Ogniwa The Batteries

Maciej Kawecki napisał pod koniec września 2022 roku na Twitterze tak (źródło; łamana polszczyzna za oryginałem):

Polacy stworzyli jedyną na świecie baterię cienkowarstwową o takich warunkach i koszcie do 200 x tańszym niż dostępne! Ładuje się w 6 min! Odporność 20 000 cykli ładowania i od -40 do +180 st. Rewolucja elektroniki. Fabryka powstaje pod Rzeszowem.

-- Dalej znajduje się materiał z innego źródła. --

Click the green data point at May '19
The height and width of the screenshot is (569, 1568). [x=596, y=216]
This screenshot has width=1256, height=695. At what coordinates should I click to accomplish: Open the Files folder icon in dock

Firma ma siedzibę w Rzeszowie, w mieście, które bardzo zyskało na znaczeniu od momentu napaści rosji na Ukrainę, jest więc polska. Od września/października w skład jej zarządu wchodzą osoby, które ukończyły białoruskie lub rosyjskie uniwersytety (LinkedIn TUTAJ, TUTAJTUTAJTUTAJ), ale to nie jest istotne.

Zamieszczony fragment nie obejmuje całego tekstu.